Ultrafast Magnetic Resonance Imaging.

We propose a radical advance in Magnetic Resonance Imaging. MRI remains slow because it requires successive applications of magnetic field gradients to encode for spatial location. Parallel MRI accelerates imaging by permitting undersampling of k-space using multiple detectors, each with a unique spatial sensitivity to the radio field emitted by the object. This is called spatial sensitivity encoding. A fourfold undersampling means a fourfold acceleration, however a five-fold undersampling cannot be reconstructed.
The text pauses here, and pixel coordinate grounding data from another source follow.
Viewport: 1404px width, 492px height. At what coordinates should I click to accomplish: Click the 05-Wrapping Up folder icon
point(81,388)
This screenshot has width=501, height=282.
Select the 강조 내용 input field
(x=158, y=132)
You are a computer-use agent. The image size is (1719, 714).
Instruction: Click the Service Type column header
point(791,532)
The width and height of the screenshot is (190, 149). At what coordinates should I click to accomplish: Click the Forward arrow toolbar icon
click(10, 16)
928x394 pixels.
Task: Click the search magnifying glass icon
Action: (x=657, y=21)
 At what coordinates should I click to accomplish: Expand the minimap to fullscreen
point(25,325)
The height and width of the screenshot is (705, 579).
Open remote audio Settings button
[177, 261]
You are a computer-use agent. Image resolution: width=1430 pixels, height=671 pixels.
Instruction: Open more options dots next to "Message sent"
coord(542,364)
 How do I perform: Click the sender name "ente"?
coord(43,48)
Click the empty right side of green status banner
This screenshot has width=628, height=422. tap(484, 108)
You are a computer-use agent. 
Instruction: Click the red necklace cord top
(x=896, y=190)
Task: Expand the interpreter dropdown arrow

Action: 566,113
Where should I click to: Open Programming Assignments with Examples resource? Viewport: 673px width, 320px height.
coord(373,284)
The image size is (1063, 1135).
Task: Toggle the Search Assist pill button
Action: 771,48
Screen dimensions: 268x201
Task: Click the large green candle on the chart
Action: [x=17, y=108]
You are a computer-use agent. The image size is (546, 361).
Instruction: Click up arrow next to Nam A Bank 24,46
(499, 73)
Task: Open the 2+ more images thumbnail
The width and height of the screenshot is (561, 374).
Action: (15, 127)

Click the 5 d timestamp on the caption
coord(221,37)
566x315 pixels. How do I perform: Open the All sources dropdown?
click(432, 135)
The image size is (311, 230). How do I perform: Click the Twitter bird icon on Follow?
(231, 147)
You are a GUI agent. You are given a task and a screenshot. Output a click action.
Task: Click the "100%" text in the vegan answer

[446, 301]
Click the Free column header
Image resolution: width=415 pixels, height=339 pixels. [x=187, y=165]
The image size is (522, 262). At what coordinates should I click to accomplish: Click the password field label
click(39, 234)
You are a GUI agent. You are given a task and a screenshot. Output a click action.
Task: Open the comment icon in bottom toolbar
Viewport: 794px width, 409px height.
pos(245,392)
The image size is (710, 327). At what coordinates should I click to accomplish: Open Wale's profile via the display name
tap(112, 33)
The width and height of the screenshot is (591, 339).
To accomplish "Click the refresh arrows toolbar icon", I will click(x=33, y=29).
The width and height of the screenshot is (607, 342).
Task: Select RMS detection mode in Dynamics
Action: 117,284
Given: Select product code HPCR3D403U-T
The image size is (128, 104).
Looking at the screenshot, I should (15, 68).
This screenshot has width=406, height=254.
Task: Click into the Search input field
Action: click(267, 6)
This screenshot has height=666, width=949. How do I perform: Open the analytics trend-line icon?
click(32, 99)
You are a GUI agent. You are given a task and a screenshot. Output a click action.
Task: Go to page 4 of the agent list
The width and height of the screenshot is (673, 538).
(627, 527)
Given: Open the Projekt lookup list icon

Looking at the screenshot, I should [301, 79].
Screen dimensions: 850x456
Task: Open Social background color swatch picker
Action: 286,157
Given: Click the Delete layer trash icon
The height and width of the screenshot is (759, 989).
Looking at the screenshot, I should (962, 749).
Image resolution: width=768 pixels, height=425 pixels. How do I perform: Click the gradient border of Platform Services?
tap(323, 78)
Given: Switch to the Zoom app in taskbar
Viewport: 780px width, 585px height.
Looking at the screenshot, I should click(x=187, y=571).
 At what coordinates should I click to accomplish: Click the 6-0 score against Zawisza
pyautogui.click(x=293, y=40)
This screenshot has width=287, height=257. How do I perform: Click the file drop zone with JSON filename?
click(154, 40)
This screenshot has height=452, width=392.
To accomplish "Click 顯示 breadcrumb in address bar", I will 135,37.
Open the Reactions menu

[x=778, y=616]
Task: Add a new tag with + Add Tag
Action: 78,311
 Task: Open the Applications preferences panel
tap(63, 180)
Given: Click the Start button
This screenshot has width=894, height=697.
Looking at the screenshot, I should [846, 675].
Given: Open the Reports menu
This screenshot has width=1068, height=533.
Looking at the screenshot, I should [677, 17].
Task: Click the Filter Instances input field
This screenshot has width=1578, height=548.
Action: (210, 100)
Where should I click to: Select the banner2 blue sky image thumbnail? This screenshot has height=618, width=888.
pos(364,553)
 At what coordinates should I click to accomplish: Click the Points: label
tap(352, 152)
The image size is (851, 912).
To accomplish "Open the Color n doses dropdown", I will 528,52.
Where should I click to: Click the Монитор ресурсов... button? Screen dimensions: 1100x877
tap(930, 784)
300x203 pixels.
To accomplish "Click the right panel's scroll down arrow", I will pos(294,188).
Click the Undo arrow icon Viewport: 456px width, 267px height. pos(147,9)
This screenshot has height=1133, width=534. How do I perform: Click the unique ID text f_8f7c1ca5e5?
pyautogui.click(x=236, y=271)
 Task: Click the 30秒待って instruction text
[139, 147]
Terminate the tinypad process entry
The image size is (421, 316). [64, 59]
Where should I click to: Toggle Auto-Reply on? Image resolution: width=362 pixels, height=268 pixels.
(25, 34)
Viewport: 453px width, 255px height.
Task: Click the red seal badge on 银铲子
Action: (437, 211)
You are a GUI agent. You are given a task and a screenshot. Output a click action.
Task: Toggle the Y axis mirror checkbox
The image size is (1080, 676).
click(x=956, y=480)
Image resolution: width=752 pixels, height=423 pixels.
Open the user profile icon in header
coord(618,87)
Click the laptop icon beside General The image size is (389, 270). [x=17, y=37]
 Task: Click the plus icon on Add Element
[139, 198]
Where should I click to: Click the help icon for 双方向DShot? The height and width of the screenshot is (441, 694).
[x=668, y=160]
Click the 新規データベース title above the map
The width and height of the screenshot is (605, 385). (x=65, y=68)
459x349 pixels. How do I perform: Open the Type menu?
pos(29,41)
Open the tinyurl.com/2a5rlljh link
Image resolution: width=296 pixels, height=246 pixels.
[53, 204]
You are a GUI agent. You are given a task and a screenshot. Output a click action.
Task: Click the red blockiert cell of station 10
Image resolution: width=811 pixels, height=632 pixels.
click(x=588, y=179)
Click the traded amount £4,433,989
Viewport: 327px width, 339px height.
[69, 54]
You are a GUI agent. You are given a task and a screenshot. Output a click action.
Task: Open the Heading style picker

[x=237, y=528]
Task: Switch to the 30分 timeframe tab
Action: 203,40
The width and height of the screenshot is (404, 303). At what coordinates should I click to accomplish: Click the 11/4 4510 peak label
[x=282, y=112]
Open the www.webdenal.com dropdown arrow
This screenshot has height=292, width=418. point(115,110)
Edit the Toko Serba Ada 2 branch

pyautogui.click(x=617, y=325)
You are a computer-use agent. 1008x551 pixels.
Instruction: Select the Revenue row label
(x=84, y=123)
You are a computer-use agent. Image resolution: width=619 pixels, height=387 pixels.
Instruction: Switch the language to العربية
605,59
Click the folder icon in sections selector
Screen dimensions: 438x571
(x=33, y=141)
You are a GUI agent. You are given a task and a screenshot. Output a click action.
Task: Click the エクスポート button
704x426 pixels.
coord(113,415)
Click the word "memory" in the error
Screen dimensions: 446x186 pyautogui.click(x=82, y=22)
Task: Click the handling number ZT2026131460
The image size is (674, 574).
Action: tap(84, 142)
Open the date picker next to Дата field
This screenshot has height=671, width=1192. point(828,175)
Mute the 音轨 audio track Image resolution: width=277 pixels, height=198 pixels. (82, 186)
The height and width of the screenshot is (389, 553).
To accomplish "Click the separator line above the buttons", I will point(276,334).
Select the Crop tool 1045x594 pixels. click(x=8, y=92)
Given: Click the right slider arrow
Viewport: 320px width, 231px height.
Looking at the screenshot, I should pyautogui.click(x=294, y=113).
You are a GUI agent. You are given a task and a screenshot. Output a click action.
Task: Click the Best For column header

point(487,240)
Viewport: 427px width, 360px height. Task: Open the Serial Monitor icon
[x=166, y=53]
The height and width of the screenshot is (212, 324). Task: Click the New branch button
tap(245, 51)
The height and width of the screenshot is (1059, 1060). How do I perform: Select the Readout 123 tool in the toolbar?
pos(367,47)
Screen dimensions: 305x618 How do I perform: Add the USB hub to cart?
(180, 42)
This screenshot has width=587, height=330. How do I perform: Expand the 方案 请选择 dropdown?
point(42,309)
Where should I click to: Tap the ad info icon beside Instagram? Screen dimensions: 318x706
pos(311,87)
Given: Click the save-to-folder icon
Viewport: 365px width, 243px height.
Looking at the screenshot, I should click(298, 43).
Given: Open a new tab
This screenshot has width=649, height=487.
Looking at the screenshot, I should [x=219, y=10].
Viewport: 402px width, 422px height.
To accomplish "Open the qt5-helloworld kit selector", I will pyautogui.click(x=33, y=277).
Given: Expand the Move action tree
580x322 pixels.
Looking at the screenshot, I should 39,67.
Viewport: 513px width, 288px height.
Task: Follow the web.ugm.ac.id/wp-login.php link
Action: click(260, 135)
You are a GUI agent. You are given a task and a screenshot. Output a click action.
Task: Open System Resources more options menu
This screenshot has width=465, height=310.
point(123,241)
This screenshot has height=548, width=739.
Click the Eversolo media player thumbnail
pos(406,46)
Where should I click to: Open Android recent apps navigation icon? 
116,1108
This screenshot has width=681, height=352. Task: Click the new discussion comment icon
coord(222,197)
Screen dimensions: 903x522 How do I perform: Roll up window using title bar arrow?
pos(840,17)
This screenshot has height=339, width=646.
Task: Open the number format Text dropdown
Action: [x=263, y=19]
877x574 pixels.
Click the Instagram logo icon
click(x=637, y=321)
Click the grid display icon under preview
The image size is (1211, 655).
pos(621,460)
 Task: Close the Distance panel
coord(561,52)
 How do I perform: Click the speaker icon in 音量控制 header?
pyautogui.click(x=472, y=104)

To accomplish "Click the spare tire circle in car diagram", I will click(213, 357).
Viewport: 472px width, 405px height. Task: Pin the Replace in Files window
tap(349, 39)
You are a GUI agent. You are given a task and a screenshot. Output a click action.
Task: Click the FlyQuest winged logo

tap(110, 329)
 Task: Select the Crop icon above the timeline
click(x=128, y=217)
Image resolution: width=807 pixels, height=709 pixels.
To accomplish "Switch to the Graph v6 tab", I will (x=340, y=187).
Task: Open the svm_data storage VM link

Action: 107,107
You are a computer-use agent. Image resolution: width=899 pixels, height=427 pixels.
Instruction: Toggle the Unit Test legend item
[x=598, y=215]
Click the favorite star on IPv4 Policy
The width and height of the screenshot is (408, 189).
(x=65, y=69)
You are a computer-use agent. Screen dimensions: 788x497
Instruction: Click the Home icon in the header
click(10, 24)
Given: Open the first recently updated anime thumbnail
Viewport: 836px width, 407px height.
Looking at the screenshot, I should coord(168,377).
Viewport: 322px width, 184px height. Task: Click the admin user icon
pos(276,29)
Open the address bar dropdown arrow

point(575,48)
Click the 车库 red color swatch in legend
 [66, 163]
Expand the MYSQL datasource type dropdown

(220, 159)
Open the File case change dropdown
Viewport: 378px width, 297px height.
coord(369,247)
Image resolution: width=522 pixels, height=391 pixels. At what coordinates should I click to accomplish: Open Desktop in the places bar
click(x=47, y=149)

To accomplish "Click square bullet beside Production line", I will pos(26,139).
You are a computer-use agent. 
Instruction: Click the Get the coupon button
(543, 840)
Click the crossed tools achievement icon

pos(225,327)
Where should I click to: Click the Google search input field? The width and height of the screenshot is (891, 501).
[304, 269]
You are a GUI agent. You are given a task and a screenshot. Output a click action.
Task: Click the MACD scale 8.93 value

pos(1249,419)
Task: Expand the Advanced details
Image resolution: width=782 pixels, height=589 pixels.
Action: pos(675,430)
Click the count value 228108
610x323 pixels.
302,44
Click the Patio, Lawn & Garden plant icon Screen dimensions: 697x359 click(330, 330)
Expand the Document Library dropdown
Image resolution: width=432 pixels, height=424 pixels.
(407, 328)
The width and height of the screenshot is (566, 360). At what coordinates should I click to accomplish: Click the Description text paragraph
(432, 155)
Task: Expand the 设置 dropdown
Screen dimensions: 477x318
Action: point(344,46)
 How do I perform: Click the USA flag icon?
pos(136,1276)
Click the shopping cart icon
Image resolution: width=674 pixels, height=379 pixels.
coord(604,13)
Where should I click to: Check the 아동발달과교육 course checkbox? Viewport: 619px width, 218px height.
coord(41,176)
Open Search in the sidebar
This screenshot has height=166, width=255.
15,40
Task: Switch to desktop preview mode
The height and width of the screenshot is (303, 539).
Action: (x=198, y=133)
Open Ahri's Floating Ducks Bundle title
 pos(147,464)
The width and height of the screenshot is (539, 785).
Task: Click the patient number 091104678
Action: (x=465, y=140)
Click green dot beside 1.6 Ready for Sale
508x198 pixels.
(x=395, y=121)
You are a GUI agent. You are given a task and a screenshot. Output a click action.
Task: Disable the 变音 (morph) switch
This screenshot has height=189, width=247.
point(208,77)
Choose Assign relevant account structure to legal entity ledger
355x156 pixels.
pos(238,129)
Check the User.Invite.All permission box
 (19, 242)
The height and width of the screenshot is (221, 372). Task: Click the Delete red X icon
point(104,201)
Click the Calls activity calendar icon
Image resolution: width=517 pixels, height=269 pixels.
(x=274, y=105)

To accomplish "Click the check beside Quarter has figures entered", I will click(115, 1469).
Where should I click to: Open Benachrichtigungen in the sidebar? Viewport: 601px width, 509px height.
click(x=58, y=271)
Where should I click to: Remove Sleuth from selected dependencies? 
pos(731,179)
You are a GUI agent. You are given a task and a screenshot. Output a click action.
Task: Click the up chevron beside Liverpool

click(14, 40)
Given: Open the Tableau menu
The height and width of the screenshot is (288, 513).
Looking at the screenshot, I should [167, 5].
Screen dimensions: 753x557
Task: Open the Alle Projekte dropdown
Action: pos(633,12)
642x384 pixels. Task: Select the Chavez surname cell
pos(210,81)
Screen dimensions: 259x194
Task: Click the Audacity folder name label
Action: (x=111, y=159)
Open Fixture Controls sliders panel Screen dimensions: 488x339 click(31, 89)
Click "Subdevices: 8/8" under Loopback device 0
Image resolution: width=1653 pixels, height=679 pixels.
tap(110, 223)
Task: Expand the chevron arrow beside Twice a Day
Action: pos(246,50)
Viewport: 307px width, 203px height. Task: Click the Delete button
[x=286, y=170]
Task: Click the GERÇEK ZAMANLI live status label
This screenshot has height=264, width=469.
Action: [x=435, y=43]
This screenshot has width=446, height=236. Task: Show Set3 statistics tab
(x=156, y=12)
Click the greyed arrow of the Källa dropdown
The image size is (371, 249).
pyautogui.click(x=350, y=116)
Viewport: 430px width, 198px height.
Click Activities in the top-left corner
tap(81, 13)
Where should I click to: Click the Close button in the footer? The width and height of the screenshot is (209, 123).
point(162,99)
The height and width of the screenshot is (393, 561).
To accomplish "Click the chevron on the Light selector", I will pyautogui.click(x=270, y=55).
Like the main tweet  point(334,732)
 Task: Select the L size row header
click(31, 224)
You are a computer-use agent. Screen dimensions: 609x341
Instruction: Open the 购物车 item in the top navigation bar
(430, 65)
This is because too much reliance is placed on spatial sensitivity encoding, and spatial sensitivity encoding is less efficient than gradient encoding when the detectors are large. On the contrary, we hypothesized that when very large numbers of very small detectors are deployed, it would render spatial sensitivity encoding efficient, and would allow complete elimination of gradient reversals and therefore extremely rapid MR imaging. Since each detector receives all of the signal from all of the object all of the time, signal is expected to be high, and each detector is predicted to receive signal of the same order of magnitude as one large detector in conventional MRI. Moreover, the elimination of gradients removes the major source of electrical noise. Unexpectedly, therefore, we anticipate that signal-to-noise (SNR) will be high. By means of a detailed simulation, in which the exact Hertzian radio field is simulated for each of 32x32x32 voxels interacting with each of 1024 detector loops, we demonstrate that 3-dimensional MR images can indeed be acquired very quickly. Nevertheless, we also simulated imaging in the presence of unforeseen sources of noise, and found that image reconstruction is resistant to noise, even with unrealistically low SNR values. In summary, high quality volumetric MRI is likely to be achievable in milliseconds.